══ DATA TO EXAMINE ══

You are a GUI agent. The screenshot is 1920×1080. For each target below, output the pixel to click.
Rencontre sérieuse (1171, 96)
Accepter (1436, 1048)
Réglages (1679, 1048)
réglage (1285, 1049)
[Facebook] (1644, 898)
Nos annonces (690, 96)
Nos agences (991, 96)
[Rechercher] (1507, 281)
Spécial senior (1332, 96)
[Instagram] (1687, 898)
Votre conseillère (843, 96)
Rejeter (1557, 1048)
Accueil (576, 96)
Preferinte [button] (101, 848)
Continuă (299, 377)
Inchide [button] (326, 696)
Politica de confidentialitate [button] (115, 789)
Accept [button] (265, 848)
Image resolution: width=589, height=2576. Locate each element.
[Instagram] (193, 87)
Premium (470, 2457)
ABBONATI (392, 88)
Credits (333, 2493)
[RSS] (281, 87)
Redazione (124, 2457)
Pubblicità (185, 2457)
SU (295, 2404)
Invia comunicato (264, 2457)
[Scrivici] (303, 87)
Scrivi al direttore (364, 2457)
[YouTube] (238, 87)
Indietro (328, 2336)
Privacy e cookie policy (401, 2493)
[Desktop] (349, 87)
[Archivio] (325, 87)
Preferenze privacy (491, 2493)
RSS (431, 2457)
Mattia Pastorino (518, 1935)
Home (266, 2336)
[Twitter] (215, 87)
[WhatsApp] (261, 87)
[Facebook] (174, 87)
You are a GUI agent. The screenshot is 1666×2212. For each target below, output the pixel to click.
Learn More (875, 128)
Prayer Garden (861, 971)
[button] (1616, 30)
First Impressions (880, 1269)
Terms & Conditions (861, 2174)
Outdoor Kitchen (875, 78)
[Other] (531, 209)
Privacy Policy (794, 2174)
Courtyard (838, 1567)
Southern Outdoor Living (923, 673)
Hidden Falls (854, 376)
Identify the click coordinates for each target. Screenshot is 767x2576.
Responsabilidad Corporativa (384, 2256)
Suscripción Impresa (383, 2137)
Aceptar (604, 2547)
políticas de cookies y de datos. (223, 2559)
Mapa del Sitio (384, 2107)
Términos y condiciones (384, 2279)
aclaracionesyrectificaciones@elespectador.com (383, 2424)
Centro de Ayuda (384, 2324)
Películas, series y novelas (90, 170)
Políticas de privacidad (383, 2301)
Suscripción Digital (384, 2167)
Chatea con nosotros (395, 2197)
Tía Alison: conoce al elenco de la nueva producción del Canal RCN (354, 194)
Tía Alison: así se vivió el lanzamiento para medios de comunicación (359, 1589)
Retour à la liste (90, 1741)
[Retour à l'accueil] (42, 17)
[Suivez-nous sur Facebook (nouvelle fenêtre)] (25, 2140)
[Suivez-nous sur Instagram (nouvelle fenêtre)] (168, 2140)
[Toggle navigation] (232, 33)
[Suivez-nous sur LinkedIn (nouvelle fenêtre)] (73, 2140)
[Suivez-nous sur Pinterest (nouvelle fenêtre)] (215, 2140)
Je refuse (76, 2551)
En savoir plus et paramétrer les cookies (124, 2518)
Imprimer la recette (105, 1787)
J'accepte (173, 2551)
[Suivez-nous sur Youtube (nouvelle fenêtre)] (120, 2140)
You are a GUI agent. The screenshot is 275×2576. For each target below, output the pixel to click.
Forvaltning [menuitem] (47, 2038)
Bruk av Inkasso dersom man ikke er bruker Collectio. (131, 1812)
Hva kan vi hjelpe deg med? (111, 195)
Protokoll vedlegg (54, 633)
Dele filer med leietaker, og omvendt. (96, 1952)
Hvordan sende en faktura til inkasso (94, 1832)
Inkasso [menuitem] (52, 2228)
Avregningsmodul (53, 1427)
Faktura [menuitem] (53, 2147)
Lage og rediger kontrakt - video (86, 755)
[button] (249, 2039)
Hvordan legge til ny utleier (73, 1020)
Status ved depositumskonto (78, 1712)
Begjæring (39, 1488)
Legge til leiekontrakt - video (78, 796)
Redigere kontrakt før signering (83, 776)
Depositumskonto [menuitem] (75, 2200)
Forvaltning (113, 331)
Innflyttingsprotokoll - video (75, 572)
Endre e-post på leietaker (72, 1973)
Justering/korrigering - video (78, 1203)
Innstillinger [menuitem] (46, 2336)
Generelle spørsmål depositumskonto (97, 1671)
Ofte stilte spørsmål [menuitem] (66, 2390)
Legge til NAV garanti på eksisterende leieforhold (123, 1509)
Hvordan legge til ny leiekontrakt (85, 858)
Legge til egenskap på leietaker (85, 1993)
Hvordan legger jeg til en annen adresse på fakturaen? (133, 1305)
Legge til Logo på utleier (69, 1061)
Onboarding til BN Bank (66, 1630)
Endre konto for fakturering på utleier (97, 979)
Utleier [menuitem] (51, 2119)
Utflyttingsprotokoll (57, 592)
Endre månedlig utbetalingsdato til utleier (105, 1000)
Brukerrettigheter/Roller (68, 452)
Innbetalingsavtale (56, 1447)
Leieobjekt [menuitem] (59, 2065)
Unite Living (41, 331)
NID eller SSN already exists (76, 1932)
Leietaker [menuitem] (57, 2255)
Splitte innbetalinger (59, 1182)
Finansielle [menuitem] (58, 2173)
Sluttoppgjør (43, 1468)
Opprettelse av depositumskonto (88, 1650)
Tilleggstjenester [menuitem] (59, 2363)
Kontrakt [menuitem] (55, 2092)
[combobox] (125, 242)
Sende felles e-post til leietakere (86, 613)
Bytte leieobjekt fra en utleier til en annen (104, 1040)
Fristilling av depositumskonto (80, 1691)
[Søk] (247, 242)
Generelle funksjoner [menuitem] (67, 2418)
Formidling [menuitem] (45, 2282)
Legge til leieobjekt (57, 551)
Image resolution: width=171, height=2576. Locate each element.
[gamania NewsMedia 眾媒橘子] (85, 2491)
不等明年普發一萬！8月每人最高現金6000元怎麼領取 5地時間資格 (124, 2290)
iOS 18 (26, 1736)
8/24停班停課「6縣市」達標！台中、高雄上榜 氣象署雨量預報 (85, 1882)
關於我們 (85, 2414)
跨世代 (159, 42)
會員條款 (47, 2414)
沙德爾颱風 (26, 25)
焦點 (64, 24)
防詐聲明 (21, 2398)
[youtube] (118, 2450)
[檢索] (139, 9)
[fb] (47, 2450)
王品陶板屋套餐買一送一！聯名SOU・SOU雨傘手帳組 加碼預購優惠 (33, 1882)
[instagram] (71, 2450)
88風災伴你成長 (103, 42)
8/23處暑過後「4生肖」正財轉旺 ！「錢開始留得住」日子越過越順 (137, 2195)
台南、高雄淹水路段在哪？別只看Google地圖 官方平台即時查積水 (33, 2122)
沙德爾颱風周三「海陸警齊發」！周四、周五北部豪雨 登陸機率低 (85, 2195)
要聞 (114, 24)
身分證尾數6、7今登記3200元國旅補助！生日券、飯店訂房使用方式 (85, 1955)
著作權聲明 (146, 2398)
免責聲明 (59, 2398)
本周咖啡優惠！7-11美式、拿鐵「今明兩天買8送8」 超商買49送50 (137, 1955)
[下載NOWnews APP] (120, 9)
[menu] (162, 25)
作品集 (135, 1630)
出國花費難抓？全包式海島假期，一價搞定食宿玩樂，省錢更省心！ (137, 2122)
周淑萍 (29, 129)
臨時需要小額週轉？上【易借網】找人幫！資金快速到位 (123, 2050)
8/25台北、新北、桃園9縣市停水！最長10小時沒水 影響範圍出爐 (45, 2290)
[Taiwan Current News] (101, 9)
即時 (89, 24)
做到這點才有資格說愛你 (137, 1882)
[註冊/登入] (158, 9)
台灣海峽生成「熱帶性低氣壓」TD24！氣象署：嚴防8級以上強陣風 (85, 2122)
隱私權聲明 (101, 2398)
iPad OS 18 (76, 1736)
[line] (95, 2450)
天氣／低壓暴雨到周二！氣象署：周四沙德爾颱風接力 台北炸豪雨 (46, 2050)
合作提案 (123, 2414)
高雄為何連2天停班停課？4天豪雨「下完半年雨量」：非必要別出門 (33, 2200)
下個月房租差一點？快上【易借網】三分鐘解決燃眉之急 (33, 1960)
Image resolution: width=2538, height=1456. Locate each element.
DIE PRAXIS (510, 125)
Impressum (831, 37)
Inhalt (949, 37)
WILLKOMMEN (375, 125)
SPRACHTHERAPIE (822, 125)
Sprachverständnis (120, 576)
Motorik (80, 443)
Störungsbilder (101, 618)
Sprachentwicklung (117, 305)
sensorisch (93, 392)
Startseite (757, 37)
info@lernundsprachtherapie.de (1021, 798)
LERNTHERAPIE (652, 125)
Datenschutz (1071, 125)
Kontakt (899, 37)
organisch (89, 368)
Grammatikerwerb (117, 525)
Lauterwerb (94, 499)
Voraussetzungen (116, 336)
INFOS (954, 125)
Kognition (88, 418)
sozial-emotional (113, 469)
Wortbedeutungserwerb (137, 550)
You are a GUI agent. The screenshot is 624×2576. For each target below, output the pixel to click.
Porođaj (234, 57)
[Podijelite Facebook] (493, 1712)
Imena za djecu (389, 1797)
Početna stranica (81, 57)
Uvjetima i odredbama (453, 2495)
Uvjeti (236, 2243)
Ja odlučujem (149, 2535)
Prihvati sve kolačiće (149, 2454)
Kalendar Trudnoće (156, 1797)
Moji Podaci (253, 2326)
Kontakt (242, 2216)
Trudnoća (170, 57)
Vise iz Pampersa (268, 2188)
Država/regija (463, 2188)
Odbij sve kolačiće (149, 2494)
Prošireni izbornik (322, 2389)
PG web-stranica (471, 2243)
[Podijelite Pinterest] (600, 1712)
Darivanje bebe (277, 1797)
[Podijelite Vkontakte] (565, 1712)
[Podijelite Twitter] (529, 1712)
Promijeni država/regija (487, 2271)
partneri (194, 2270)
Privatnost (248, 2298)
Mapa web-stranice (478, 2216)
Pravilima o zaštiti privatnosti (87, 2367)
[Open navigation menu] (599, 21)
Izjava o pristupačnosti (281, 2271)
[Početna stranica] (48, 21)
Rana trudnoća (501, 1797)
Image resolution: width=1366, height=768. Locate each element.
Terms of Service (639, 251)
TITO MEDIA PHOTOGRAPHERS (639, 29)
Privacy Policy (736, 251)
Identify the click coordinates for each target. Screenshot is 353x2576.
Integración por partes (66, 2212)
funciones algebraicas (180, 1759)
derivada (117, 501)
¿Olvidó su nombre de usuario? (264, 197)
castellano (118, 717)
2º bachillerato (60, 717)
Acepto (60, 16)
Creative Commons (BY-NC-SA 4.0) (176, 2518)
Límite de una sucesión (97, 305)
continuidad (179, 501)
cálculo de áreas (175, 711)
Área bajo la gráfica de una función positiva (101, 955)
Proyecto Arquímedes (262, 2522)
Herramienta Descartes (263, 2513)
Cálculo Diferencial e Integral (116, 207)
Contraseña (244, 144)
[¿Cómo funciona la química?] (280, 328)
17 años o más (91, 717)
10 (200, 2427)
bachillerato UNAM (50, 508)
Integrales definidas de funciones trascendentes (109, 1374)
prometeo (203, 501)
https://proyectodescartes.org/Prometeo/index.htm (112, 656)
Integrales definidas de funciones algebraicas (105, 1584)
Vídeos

═══

▶ _WORK TO COMPLETE_: Look above for the line holding "Privacy e cookie policy (401, 2493)", then set down exactly that line and every line after it up to and including the line holding "[Facebook] (174, 87)", with nothing else.

▶ _ANSWER SPACE_:
Privacy e cookie policy (401, 2493)
[Desktop] (349, 87)
[Archivio] (325, 87)
Preferenze privacy (491, 2493)
RSS (431, 2457)
Mattia Pastorino (518, 1935)
Home (266, 2336)
[Twitter] (215, 87)
[WhatsApp] (261, 87)
[Facebook] (174, 87)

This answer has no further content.